More than an hour has gone by and, before our taxicab confessional comes to an end, I hazard a cliché and ask Grant whether he feels, at this point in his life, that he is open to love again. “I feel like I still need to spend more time with myself, sort of reassessing my attitudes towards myself, and what I think love is and what I feel the role it is supposed to play is”, he says. “It’s not about somebody making you happy – it’s a team effort, about both of you bringing things to the table and making things work. At the same time, there are still days when I want to shut down. I still get days, you know, when you crush on somebody and you notice that they’re not interested and it’s like: see? it doesn’t work, I can’t be bothered with trying. I can’t put myself out there and allow myself to be hurt again.”
“But, ultimately, if some amazing guy comes along, who the fuck am I trying to fool? Of course, I’m just going to go for it. So if something happens, I am sure that I will do my best to try and be open to it. But I think it is really important that I try to enjoy the moment and what’s going on right now and not see it as ‘life starts when somebody loves you’. There’s so many exciting things happening in my life right now and so many people I get to meet every day and have exciting conversations with, like this conversation with you, for example, and I get to see all these amazing cities and I still have that total child-like curiosity about the world, that proves that I’m gonna be ok. And I just need to concentrate on enjoying myself”.
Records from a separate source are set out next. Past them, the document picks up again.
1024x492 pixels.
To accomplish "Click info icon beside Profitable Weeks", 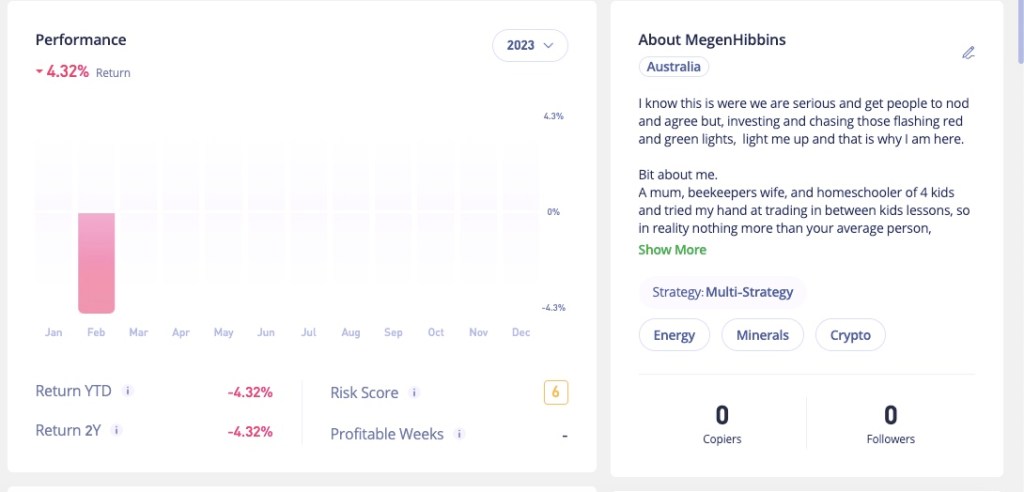I will [459, 434].
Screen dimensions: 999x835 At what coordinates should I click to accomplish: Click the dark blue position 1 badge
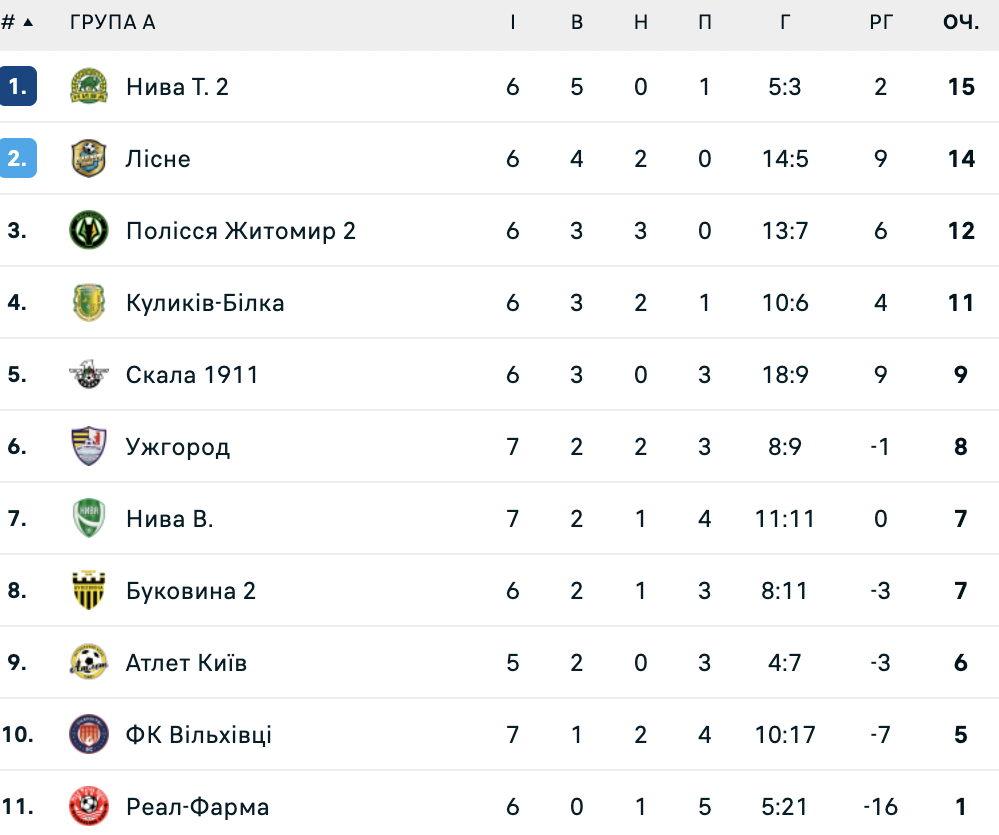coord(18,87)
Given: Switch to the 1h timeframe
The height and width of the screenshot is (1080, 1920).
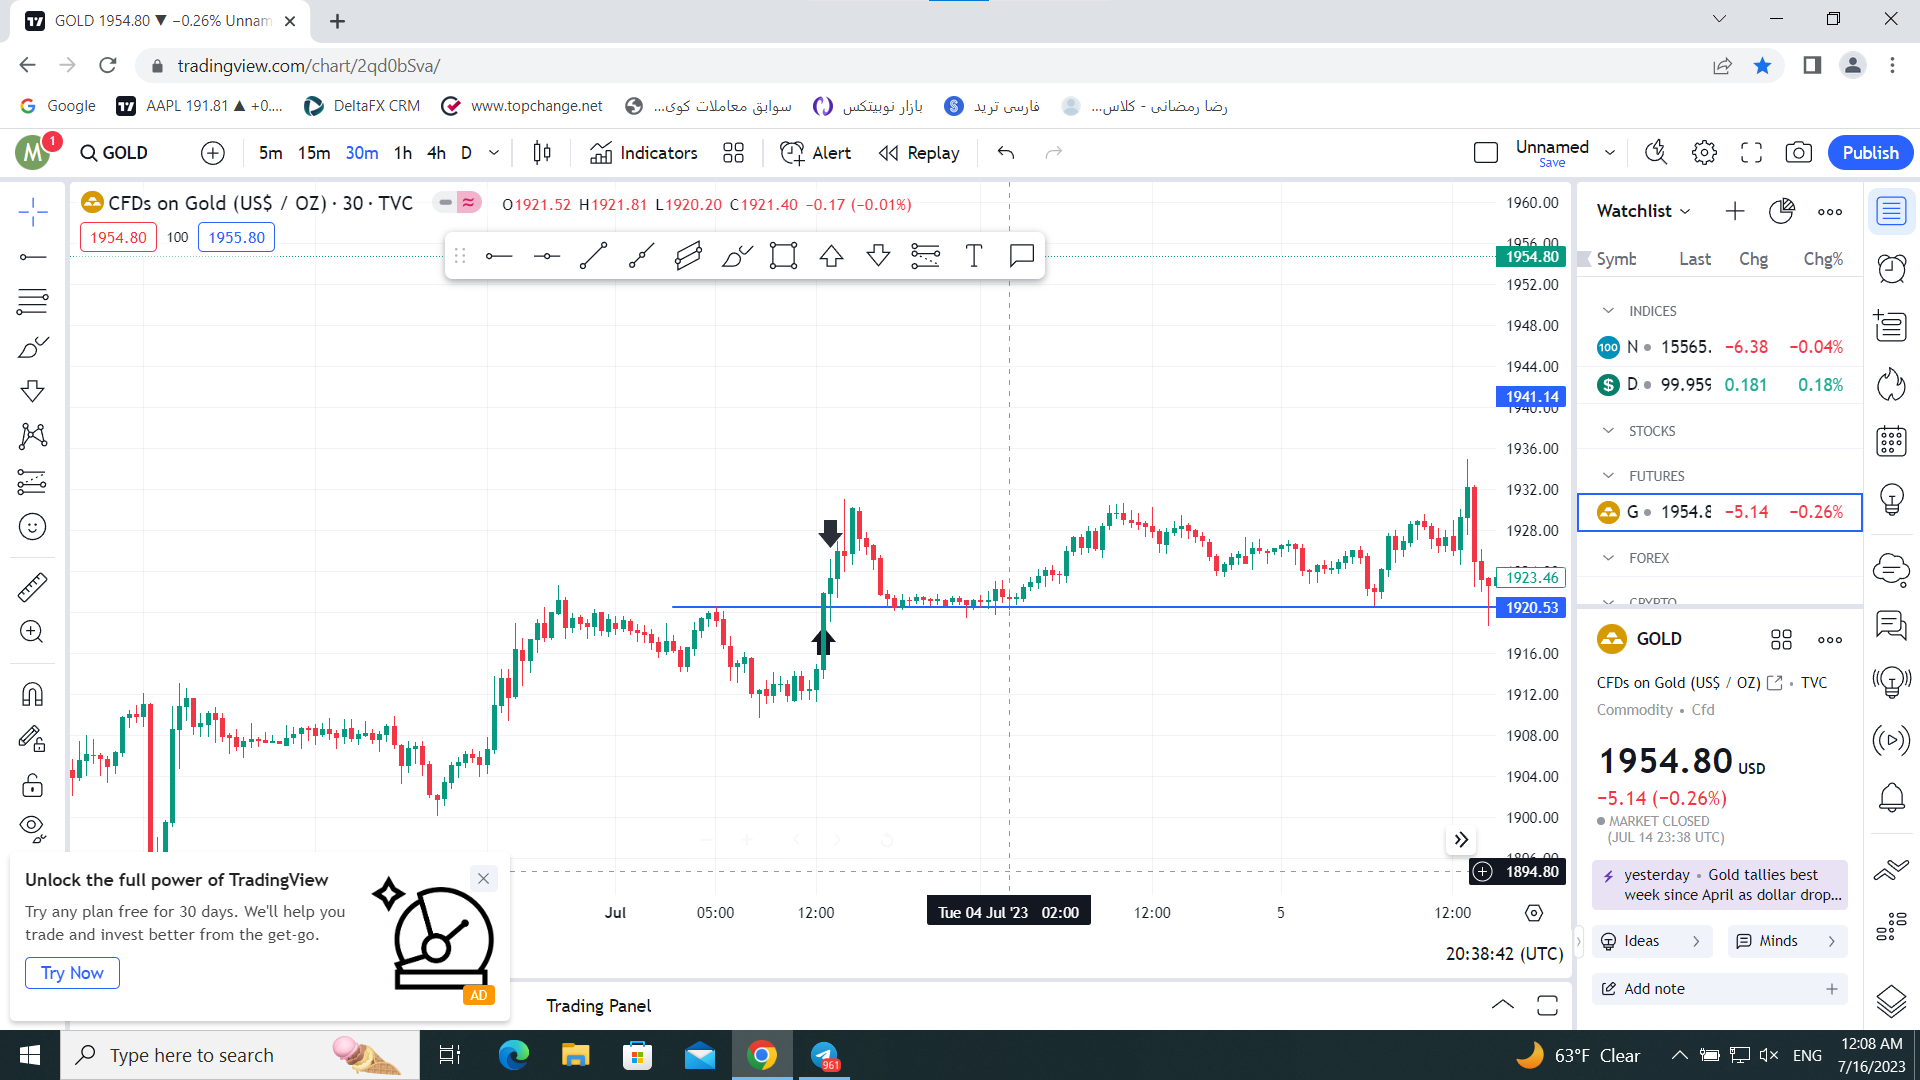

That sounds like a very positive outlook, I point out. Grant laughs. “Well, yeah, but equally, when I hear people say ‘there’s definitely somebody out there for you’, my thought is: (a) ‘I’m going to strangle you with your own intestines’ because I hate those clichés and (b) maybe there is somebody out there for everybody but that doesn’t mean that you’ll be able to recognise them when they come along and that you’ll be able to take advantage of it. I don’t think that it’s a given that there is someone out there for everybody. Yes, you need to be open to it but it can’t be the goal. It can’t be what you’re living for or the thing that’s going to save you or make you worthy. You’re worthy simply because you are. And no ‘somebody else’ is going to make it more so or less so. That is not to say that I don’t wake up sometimes in the morning wishing that there was somebody lying next to me and that we can go and make breakfast and have sex on the bathroom floor and go to the movies in the afternoon and have fights and the dynamic of a relationship. Certainly, I long for that, but I also realise that I need to think about what that longing is. Why do I long for this? Why would this complete me and validate me as a human being?”
We say goodbye and I am left with what must be the best mantra I have heard in a long while. You’re worthy simply because you are. We could all do with reminding ourselves of that every now and again, couldn’t we?
Pale Green Ghosts is out on Bella Union on 11 March.